The second point of this amendment is to include World Wide Web and the Internet as an integral part of the statutory publication process. The Internet gives greater access to details in a more economic manner than a printed report, which costs several pounds. Putting this type of information on the web is part of how we can use the information age to enrich the democratic process.

Within less than a decade most information will be published in this manner. We should legislate for that now. I urge the Minister to move into the 21st century by including this provision in Bills. I intend to put similar amendments down in other Bills coming through the House. It is outrageous that the ability to see this information is available to every citizen through libraries, homes and businesses, yet they will have to buy a paper document if we do not ensure the provision proposed in my amendment is expected and anticipated in future. I urge the Minister to accept my amendments.

I do not want to lose the whip but I agree with everything Senator Quinn said. This is a 15 year project which extends into the next millennium. It does not make any sense if we are trying to portray ourselves as modern and this project as futuristic that we will not use tools which are almost passé. I urge the Minister to accept the amendments.

I also agree with Senator Quinn that all legislation should be published on the web. It is a tool of information and in a democracy we should use it.

I support Senator Quinn and Senator Magner. I presume that worldwide interest, investment and tourism is precisely the kind of reaction to the legislation that the Minister is hoping for. I cannot think of a better way to get investment. It is a case of scattering one's seed as widely as possible, which is perhaps an unfortunate simile.

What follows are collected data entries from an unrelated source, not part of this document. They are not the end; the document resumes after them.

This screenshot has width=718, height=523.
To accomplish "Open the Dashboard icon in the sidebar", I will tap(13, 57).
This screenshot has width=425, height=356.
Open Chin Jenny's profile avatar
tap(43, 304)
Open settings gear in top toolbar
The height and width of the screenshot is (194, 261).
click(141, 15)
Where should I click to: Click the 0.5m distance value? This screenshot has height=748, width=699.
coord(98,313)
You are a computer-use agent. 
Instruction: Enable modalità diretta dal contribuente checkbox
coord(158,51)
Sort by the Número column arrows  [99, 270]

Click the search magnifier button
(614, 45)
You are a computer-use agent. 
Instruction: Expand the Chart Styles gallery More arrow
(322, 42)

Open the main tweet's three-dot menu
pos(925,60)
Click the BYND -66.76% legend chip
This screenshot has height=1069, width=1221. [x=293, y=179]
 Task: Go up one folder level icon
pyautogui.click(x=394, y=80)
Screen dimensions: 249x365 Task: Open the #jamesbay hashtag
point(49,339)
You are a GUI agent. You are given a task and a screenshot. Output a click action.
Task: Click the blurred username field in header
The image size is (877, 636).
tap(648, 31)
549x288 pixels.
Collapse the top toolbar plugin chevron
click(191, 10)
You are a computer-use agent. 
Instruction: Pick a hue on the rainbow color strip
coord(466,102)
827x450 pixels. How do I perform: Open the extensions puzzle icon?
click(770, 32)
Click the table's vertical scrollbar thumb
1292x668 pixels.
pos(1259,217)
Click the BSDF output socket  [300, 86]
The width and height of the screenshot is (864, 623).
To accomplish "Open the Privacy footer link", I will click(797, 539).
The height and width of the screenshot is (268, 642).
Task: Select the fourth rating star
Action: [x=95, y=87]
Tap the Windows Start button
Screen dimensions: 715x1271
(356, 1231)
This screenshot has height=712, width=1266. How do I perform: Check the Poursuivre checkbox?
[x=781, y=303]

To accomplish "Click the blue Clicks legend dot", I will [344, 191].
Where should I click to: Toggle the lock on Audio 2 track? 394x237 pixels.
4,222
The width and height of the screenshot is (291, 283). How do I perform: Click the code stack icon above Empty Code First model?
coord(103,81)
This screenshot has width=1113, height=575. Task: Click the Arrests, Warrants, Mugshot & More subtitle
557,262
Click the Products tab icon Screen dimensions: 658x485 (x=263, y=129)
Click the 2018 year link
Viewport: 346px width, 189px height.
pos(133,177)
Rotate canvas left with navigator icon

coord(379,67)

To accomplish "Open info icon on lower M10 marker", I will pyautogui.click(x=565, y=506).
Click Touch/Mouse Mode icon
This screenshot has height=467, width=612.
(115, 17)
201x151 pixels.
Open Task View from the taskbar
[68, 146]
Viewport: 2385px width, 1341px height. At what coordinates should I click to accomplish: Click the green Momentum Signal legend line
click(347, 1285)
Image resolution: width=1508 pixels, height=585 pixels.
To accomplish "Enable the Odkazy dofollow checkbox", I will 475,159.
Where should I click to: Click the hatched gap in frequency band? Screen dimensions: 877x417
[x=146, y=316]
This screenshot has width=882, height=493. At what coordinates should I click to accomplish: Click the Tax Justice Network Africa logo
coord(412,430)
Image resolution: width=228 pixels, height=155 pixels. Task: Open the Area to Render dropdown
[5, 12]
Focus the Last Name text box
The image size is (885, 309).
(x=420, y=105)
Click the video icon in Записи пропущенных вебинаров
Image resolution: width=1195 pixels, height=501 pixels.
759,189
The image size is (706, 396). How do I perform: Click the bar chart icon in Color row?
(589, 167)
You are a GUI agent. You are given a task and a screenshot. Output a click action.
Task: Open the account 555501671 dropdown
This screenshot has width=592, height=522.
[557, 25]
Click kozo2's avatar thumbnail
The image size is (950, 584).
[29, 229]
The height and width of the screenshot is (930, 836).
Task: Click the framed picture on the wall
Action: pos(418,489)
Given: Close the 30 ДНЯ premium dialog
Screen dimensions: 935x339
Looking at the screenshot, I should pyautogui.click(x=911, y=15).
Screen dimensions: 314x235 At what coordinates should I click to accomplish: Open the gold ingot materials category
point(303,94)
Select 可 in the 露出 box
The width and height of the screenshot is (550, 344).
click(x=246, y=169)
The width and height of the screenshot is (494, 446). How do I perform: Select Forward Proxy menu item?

The Senator should be careful.

I am a great believer in making these opportunities as available as possible. I know this from my own experience in trying to promote James Joyce and Bloomsday. We have a website at 35 North Great Georges Street and we sometimes get an account of how many "visits" are paid to the site. It is fascinating. It is often followed by a more detailed inquiry. I presume there would be some degree of interaction by which they could call out information and home in on specific areas. This is the very kind of tool which would lead to investment, interest and an international development of the plan. Senator Quinn has been very far-sighted in tabling this amendment.

Recently a few friends of mine put a page on the Internet about a small lake in the west. I looked at it and three people had visited the site, but when I looked at it again a month later 15,000 people had visited the site. That is an example of the power of giving this information to a very large number of people. The object of the exercise in the first instance will be to attract people from at home and abroad to what is happening so that they will come with their money and invest in this area. I am talking about the requirement for tens and hundreds of millions of pounds of investment. It would be outrageous if we did not take the opportunity to put this information on the most modern, widespread and cheapest system of imparting information. I thank Senator Quinn and the other Senators who have spoken in support of this for bringing forward this novel idea and moving us on from the stage where we put a notice in The Irish Times, which was fine in its day — I am not decrying The Irish Times in any sense by saying that. This is about getting information to people and the best way of empowering people is to give them information. Information is the real basis of power and this amendment will achieve that so I accept it. I would ask the Senator to allow us to examine the wording as it may need to be corrected technically on Report Stage.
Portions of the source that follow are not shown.